Didar AHAMED; Monika Ahamed; and Dishamoni Ahamed, Petitioners, v. Michael B. MUKASEY, Attorney General, Respondent.
    No. 06-73435.
    United States Court of Appeals, Ninth Circuit.
    Submitted July 22, 2008.
    
    Filed Sept. 3, 2008.
    Ahmed M. Abdallah, Hollywood, CA, for Petitioners.
    Rebecca Anne Niburg, U.S. Department of Justice, Civil Div./Office of Immigration Lit., Washington, DC, District Counsel, Office of the District Counsel, Department of Homeland Security, Los Angeles, CA, Ronald E. Lefevre, Office of the District Counsel, Department of Homeland Security, San Francisco, CA, for Respondent.
    Before: B. FLETCHER, THOMAS, and WARDLAW, Circuit Judges.
    
      
       The panel unanimously finds this case suitable for decision without oral argument. See Fed. R.App. P. 34(a)(2).
    
   MEMORANDUM

Didar Ahamed and his wife and daughter, all natives of Bangladesh and members of the Ahmadiya community, petition for review of the Board of Immigration Appeals’ (“BIA”) order denying them motion to reopen deportation proceedings. We have jurisdiction pursuant to 8 U.S.C. § 1252. We review for an abuse of discretion the denial of a motion to reopen, Iturribarria v. INS, 321 F.3d 889, 894 (9th Cir.2003), and we grant the petition for review and remand.

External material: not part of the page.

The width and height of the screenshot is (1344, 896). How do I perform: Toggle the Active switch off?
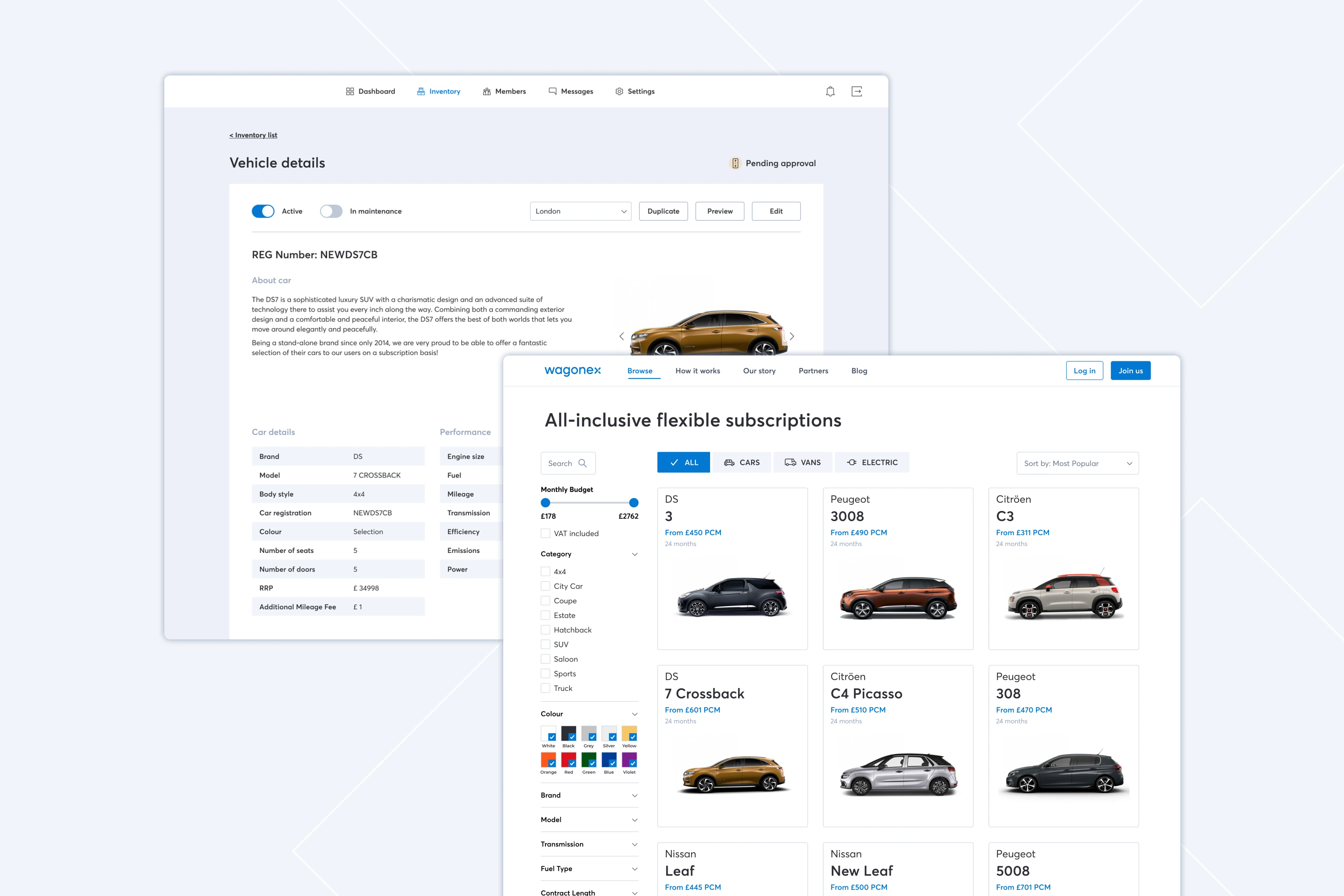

Petitioners argued in their motion to reopen that conditions in Bangladesh have changed since the time of their merits hearing, and attached a recent State Department Country Report and several Amnesty International reports to support their argument. The State Department Country Report submitted at the time of petitioners’ merits hearing made no mention of any anti-Ahmadiya activity. In contrast, the new evidence presented with the motion to reopen is replete with accounts of threats, intimidation and hate speech against Ahmadiyas, and it indicates an escalating threat to Ahmadiyas in Bangladesh. In particular, the Amnesty International Reports indicate that Ahma-diyas in Bangladesh “may be at risk of violent attack” by orthodox Islamist groups, and describe the “impunity for violence” against Ahmadiya members as “endemic” in Bangladesh. Accordingly, we conclude that BIA abused its discretion in denying petitioners’ motion to reopen where they provided sufficient evidence that circumstances have changed in Bangladesh regarding the Ahmadiya community such that petitioners now have a “reasonable likelihood” of demonstrating a well-founded fear of persecution. See Malty v. Ashcroft, 381 F.3d 942, 947-48 (9th Cir.2004).

Accordingly, we grant the petition and remand to the BIA with instructions to reopen. See id. at 948.

PETITION FOR REVIEW GRANTED; REMANDED. 
      
       This disposition is not appropriate for publication and is not precedent except as provided by 9th Cir. R. 36-3.